Nós, agentes disfarçado se distribuídos pelas funções menos reveladoras, nós às vezes nos reconhecemos. A um certo modo de olhar, a um jeito de dar a mão, nós nos reconhecemos e a isto chamamos de amor. E então não é necessário o disfarce: embora não se fale, também não se mente, embora não se diga a verdade, também não é mais necessário dissimular. Amor é quando é concedido participar um pouco mais. Poucos querem o amor, porque amor é a grande desilusão de tudo o mais. E poucos suportam perder todas as outras ilusões. Há os que se voluntariam para o amor, pensando que o amor enriquecerá a vida pessoal. É o contrário: amor é finalmente a pobreza.
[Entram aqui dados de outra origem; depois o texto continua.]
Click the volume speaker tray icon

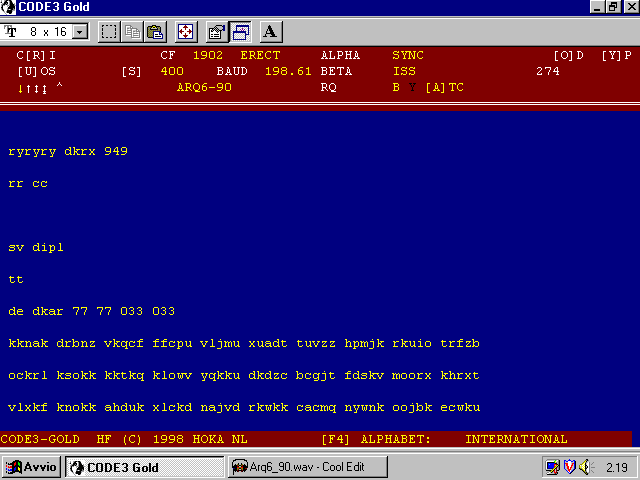pos(585,467)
Amor é não ter. Inclusive amor é a desilusão do que se pensava que era amor. E não é prêmio, por isso não envaidece, amor não é prêmio, é uma condição concedida exclusivamente para aqueles que, sem ele, corromperiam o ovo com a dor pessoal. Isso não faz do amor uma exceção honrosa; ele é exatamente concedido aos maus agentes, àqueles que atrapalhariam tudo se não lhes fosse permitido adivinhar vagamente (Lispector, 1975, l. 173).

Nota-se que na busca pela interioridade e exterioridade, Clarice apresenta a forma original dos que carregam dentro de si o princípio original, o qual ela define como amor, mas não um desses amores iludidos e romantizados na figura do ganho pessoal. Amor é in/exterioridade da dor, da perda da ilusão, da consciência do vazio, pois os que dele são portadores desconfiguram a vaidade e a honra. Estes maus agentes precisam desse amor dolorido para não retornarem a sua gênese autodestrutiva, é preciso sorver a vida originária devagarinho, em doses limitadas.
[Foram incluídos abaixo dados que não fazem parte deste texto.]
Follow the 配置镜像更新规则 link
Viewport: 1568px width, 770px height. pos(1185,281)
Clarice, se expõe como alguém consciente de uma missão que lhe é em partes desconhecida, mas que se junta a tantas outras com um propósito de busca e de apresentação de desvelos e mistérios. Ela sabe que para apresentar estas catarses, precisa da intersubjetividade, precisa ir no início da própria vida, escarafunchar o seu princípio, esse que lhe habita, que lhe reflete, para emergir em êxtase na apresentação das palavras na forma de um descoberto mistério da vida. Esta tarefa é dolorosa, pois escarafunchar a gênese das coisas exige mergulhar em autoconhecimento, acessar o que não se deseja, mas que por amor é extremamente necessário.
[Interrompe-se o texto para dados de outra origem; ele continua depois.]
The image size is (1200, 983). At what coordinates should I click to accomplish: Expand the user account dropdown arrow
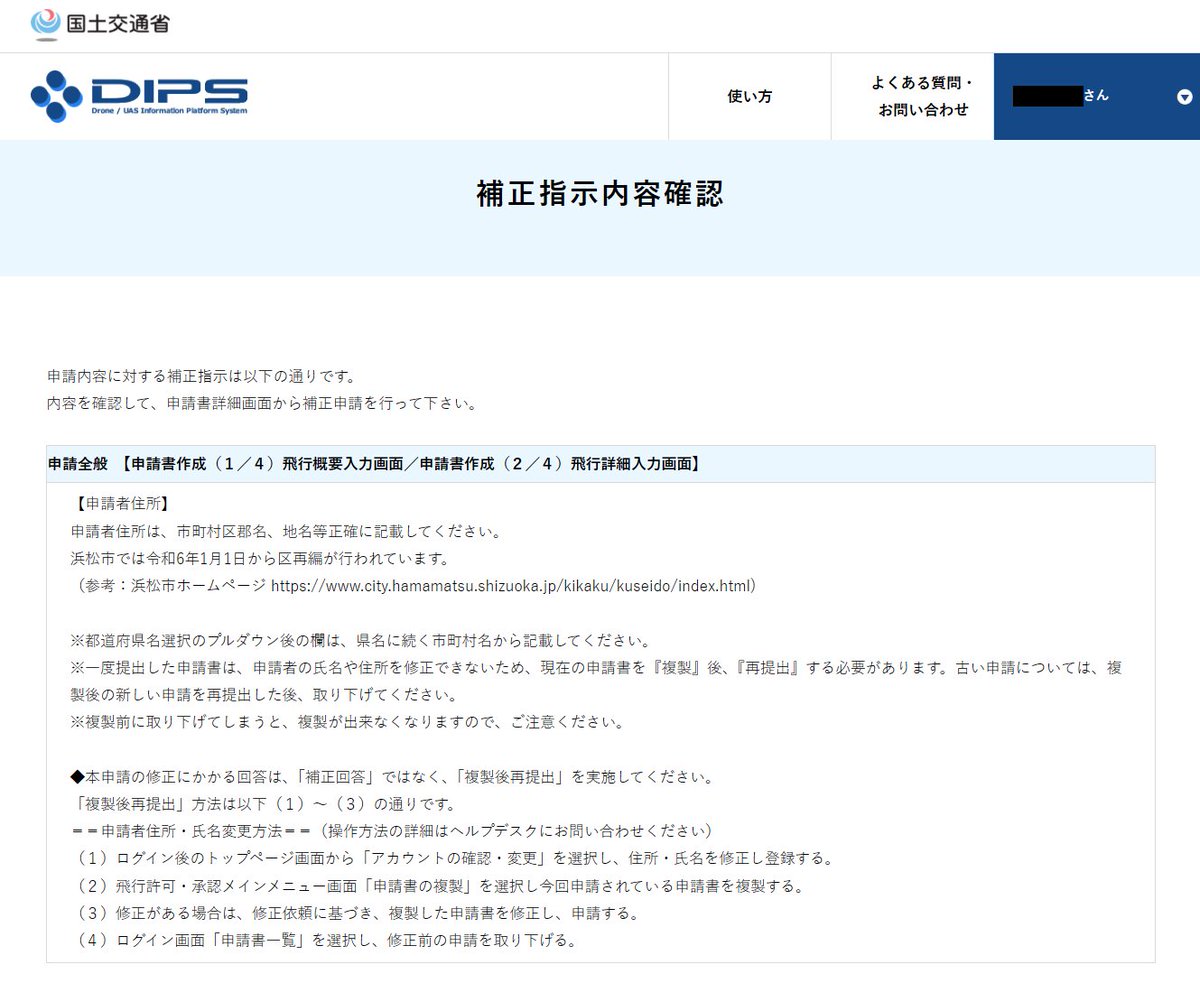coord(1184,98)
Não tive a pretensão de revelar todas as nuances deste conto, que a cada leitura nos toca de maneira diversa, mas espero de alguma forma ter traduzido um pouco deste sentido filosófico que pensa a vida e a existência do mundo das coisas. Obviamente, como afirmei no início, nem Clarice o fez. O importante é o movimento dinâmico dos agentes, portadores do embrião, que desejam compreender o sentido da vida original. A resposta não interessa tanto, pois ela fragilizaria a questão. Embora, a maioria de nós se empenhe em não refletir a gênese de si mesmo, há os que dela se aproximam em mergulhos in/externos profundos, retornando a superfície com novidades antes não reveladas. 


Fonte: Lispector, Clarice. O ovo e a galinha. (In) Lispector, Clarice. Todos os Contos. Prefácio e organização de Benjamim Moser. Rocco Digital, e-book online, p. 170-175. Disponível em: https://aulasdathaisunitau.com/wp-content/uploads/2023/08/todos-os-contos-clarice-lispector.pdf. 

   

 

Das introspecções de o ovo e a galinha em Clarice Lispector.

Ilustração da obra Tacuinum Sanitatis Quem sou eu para desvendar tal mistério se nem mesmo Clarice desvendou, embora intuitivamente eu o sai...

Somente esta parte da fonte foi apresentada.